- Flag Coat of arms
- Coordinates (Mełgiew): 51°13′N 22°47′E﻿ / ﻿51.217°N 22.783°E
- Country: Poland
- Voivodeship: Lublin
- County: Świdnik
- Seat: Mełgiew

Area
- • Total: 95.64 km^{2} (36.93 sq mi)

Population (2015)
- • Total: 9,448
- • Density: 99/km^{2} (260/sq mi)
- Website: http://www.melgiew.pl

= Gmina Mełgiew =

Gmina Mełgiew is a rural gmina (administrative district) in Świdnik County, Lublin Voivodeship, in eastern Poland. Its seat is the village of Mełgiew, which lies approximately 6 km east of Świdnik and 16 km east of the regional capital Lublin.

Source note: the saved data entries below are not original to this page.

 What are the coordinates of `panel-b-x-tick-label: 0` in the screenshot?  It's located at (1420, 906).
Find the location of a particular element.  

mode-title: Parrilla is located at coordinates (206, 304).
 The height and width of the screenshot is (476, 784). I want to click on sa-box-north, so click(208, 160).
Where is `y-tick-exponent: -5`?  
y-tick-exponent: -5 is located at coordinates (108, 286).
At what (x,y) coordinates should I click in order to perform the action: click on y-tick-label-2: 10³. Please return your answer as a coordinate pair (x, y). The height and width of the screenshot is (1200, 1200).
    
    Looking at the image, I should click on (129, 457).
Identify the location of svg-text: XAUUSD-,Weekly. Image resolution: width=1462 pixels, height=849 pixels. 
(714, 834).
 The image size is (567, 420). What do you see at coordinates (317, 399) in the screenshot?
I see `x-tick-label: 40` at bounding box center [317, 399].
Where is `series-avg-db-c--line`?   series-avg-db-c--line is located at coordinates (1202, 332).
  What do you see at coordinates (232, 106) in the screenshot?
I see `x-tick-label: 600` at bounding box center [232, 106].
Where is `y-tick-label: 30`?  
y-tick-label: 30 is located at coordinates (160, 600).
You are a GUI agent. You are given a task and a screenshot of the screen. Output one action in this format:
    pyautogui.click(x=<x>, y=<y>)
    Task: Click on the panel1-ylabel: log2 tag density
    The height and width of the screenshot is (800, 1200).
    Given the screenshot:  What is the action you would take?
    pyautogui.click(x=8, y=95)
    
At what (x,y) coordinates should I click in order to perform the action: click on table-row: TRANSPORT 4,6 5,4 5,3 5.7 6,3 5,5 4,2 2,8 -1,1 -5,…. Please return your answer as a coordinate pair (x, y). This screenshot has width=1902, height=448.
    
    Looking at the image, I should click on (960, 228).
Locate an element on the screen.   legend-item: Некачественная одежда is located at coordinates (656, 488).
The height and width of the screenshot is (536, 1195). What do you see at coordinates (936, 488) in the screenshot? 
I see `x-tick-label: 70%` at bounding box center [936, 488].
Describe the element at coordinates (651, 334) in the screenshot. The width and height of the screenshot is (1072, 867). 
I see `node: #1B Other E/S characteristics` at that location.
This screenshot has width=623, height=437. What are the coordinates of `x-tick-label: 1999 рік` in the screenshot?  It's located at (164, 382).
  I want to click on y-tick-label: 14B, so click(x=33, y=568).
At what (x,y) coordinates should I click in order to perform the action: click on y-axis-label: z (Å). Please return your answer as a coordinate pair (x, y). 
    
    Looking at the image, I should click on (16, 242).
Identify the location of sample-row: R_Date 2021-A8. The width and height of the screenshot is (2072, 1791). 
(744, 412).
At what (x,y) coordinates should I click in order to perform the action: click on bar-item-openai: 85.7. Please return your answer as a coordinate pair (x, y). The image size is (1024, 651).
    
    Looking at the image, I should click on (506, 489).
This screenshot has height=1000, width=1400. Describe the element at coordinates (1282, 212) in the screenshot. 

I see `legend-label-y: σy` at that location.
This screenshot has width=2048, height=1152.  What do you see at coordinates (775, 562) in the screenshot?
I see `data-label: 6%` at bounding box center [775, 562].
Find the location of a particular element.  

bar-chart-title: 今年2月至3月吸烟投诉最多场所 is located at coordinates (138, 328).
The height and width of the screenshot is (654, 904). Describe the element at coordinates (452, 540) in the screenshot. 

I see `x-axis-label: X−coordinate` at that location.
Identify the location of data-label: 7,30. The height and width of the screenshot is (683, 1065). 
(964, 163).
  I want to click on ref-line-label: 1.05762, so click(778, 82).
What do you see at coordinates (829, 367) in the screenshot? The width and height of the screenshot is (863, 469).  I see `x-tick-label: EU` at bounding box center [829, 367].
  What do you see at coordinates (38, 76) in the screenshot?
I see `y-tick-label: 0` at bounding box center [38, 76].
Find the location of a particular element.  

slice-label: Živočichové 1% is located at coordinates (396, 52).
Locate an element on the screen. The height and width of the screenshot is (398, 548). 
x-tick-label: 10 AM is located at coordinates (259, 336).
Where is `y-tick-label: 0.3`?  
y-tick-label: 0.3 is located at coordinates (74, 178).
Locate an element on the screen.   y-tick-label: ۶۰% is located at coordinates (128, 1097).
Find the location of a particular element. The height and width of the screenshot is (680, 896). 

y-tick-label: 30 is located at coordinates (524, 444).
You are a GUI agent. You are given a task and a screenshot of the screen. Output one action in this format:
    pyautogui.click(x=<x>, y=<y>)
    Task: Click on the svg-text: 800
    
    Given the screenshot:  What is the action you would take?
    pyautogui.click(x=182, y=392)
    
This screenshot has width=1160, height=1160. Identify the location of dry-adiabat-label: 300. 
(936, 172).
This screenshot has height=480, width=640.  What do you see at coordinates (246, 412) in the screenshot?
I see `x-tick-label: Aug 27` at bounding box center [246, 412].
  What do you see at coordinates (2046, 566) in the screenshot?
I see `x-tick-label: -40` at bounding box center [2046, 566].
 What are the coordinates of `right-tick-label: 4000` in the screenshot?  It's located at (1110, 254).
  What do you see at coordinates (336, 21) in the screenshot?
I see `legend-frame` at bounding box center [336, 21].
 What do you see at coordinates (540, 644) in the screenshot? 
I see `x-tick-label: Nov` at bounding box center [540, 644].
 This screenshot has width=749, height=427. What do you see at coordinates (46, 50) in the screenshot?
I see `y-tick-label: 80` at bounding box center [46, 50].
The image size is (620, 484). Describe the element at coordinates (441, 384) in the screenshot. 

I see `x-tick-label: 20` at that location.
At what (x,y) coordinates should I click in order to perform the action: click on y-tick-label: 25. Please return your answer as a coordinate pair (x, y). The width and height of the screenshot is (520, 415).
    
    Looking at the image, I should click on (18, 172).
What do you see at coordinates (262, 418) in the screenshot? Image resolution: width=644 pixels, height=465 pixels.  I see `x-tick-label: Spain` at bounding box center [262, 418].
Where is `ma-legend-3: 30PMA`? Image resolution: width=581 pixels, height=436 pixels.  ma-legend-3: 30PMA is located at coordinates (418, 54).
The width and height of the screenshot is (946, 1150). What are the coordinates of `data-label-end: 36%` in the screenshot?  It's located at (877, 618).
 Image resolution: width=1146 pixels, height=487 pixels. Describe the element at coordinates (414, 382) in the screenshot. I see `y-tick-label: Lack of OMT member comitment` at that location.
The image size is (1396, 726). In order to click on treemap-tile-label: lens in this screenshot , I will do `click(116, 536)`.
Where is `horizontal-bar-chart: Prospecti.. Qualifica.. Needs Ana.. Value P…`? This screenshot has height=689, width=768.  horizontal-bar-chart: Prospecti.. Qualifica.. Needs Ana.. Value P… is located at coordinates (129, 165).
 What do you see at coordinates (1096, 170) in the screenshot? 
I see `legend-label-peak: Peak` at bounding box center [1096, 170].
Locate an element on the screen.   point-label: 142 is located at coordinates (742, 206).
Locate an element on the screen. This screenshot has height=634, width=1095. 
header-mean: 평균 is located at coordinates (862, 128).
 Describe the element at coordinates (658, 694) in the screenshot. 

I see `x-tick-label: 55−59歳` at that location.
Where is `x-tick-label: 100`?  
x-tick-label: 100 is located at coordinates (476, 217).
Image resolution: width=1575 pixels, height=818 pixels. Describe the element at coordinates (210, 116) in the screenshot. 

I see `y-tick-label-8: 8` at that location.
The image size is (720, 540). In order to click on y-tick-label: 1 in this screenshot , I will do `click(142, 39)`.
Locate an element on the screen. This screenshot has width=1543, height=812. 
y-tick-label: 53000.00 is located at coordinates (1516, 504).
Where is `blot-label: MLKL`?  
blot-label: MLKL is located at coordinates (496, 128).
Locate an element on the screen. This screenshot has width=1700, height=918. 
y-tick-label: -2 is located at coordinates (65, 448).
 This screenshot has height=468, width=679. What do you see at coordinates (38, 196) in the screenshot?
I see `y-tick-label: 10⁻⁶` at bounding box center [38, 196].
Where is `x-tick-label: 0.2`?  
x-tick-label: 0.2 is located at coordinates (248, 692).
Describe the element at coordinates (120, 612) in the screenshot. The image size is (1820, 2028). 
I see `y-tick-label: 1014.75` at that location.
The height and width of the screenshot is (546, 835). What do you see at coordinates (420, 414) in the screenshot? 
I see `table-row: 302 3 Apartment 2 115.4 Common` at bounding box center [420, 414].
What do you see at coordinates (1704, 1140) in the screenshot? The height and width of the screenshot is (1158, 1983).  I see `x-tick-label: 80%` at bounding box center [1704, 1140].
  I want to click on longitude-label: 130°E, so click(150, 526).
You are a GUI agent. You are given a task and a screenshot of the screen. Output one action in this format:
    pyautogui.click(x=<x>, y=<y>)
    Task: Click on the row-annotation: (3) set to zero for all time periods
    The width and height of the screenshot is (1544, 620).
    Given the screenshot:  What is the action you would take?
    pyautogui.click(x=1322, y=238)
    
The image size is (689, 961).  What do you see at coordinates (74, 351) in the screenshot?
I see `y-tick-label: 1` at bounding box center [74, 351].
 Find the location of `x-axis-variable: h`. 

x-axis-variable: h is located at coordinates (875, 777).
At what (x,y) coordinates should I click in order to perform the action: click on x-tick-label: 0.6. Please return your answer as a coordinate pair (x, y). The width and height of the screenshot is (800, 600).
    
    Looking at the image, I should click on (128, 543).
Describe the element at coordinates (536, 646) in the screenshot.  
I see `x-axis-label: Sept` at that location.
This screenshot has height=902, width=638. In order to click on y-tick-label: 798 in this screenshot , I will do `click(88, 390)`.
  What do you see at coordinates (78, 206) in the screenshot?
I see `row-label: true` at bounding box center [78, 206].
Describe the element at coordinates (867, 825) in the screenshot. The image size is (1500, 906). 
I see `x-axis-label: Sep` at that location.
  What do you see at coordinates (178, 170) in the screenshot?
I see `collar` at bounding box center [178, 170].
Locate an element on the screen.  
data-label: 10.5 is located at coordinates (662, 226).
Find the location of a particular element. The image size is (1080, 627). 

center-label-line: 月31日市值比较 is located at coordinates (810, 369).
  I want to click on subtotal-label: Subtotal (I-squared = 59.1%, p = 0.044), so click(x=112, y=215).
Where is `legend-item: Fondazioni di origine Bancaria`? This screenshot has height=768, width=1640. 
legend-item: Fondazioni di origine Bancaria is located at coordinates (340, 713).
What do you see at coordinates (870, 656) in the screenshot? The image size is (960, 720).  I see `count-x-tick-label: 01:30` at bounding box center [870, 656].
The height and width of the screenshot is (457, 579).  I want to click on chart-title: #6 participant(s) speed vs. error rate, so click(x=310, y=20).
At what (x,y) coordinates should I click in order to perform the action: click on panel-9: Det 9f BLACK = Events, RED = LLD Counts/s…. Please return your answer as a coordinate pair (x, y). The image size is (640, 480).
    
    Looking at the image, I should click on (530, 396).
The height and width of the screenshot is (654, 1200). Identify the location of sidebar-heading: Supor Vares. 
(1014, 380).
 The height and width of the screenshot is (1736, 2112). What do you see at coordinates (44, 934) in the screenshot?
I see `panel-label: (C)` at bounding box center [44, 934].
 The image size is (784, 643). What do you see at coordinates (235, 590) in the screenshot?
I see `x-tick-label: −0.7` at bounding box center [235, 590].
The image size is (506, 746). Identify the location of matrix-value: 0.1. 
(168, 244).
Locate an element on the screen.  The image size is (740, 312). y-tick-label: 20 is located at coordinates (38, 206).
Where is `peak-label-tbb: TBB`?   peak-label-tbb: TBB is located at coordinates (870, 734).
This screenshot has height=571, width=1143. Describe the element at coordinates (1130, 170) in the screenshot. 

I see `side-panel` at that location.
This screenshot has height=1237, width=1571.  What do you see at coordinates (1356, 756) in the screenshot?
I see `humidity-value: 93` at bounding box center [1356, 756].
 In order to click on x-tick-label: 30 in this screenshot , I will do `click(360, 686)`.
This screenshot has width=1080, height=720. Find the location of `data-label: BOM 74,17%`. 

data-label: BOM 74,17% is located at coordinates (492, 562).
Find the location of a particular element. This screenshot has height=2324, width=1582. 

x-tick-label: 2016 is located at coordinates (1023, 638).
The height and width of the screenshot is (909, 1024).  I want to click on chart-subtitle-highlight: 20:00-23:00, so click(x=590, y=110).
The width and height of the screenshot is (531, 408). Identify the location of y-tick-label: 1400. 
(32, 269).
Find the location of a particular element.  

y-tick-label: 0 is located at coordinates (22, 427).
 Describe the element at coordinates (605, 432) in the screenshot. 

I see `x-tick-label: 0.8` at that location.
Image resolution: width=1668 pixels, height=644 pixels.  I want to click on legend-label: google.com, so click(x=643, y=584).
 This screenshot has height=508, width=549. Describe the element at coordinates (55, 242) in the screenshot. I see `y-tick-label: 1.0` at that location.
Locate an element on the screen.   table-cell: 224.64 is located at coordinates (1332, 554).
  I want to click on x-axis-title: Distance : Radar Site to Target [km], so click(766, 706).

The gmina covers an area of 95.64 km2, and as of 2006 its total population is 8,352 (9,448 in 2015).

==Villages==
Gmina Mełgiew contains the villages and settlements of Dominów, Franciszków, Jacków, Janówek, Janowice, Józefów, Krępiec, Krzesimów, Lubieniec, Mełgiew, Minkowice, Minkowice-Kolonia, Nowy Krępiec, Piotrówek Pierwszy, Podzamcze, Trzeciaków, Trzeszkowice and Żurawniki.

==Neighbouring gminas==
Gmina Mełgiew is bordered by the town of Świdnik and by the gminas of Głusk, Łęczna, Milejów, Piaski and Wólka.